Tori Abernathy Watch Your Step Industrial Polyvinyl on Sidewalk Winter 2011 curated by Recess Gallery from the IN(ter)DEPENDENCE exhibition
Statement Systemic regulations are usually applied in response to emergent properties within an organization; they follow. Humans respond to vibrations in their environment - it is the vibrancy that forces compulsion, or an affect. The city is a self-regulating macrosystem and, as such, will respond to emergent pathways within and between its parts. The language of the city is as readable, digestible, user-friendly as possible, but the volume is turned up high. A bright red stop sign alerts you at the end of the street, and it seems natural. The origin of that stop sign is hard to trace now. Did the stop sign precede the desire to halt at the intersection, or vice versa? We can make a decent guess, I bet. Like the majority of encountered stimuli, the visuality of the city’s operations have been made explicit and are therefore rendered passive and silent. While adopting the city’s own methodology, the artist can effect those emergent pathways, organically redrawn by members of the ecosystem. En masse, humans have the power to carve their own topography, and they do. Demarcating this possibility highlights the potential of individual human agency. Sometimes the shortest distance between to points is treacherous in its unruliness. With the cautionary message “watch your step” situated at the meeting place of the sidewalk and the footpath, the artist will variably affect the city’s pedestrian highways. These rifts in the directive structures of the system will stand as predictions for future development. Further, the text itself, when removed from context, is truly a warning for the actant. Take the artist’s direction with a grain of salt; she might not have your best interests in mind.

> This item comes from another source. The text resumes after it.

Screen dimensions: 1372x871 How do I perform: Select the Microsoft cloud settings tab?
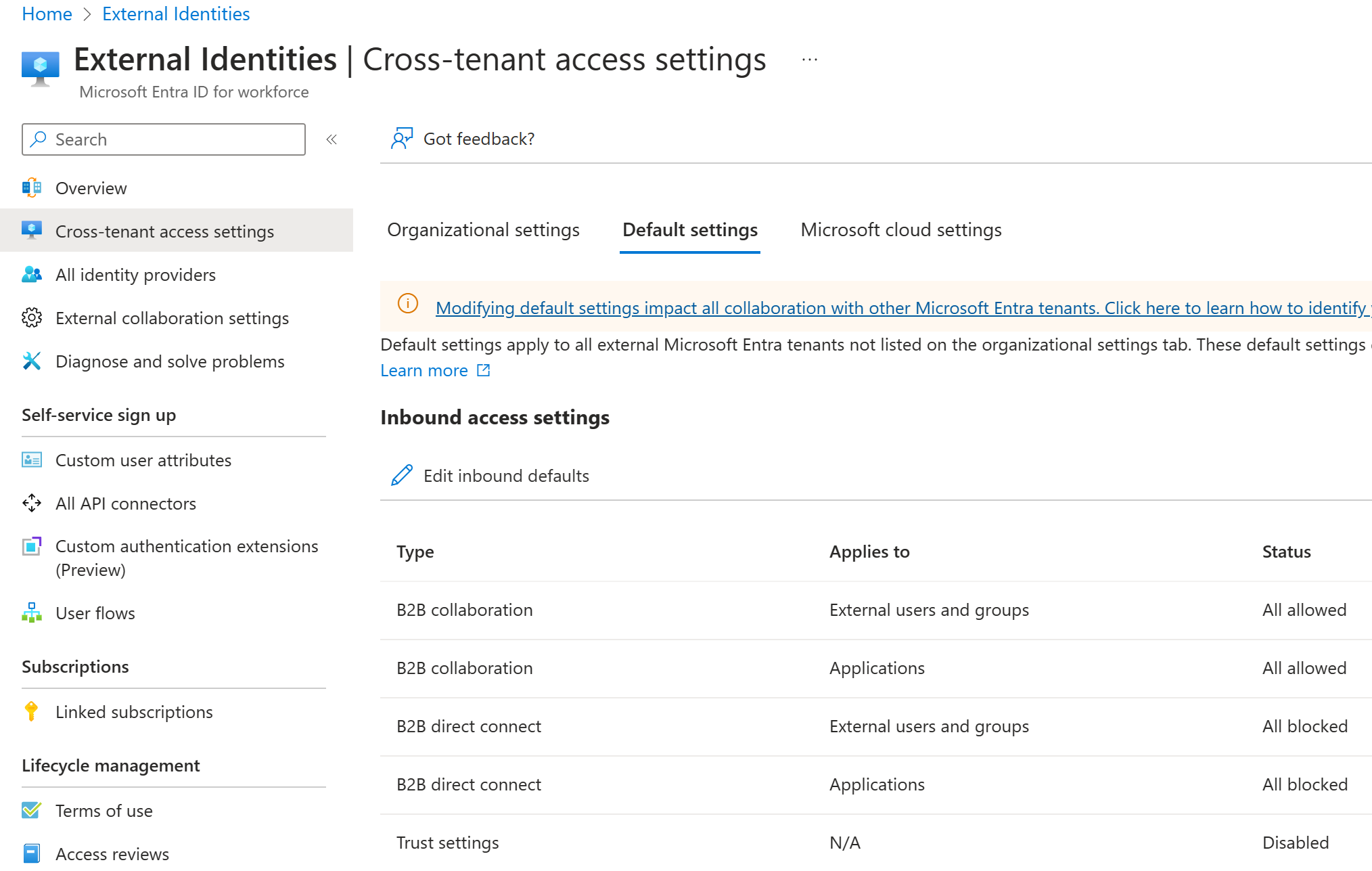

Description Watch Your Step is a series of colored vinyl lettering that reads “watch your step” placed around the city of Portland at crucial intersections of designated and emergent pedestrian paths. Photographic documentation of each location will capture the project’s ephemera for permanent public viewing.
Exhibition Description The IN(ter)DEPENDENCE exhibition points to the emergence, in and around Portland over the last 5 years, of small, independently operated, and self-funded cultural hubs. These creative centers have sprung from garages, sheds, old store fronts, unusual gallery situations, above creeks, and within vacant retail spaces. The cross section of these centers represented in IN(ter)DEPENDENCE have introduced exciting new levels of refinement, fresh inspiration, and consistency into the familiar DIY sensibility the Northwest is known for.
Each space or curator participating was asked to nominate an artist or collaborative group to represent them in them in the IN(ter)DEPENDENCE exhibition.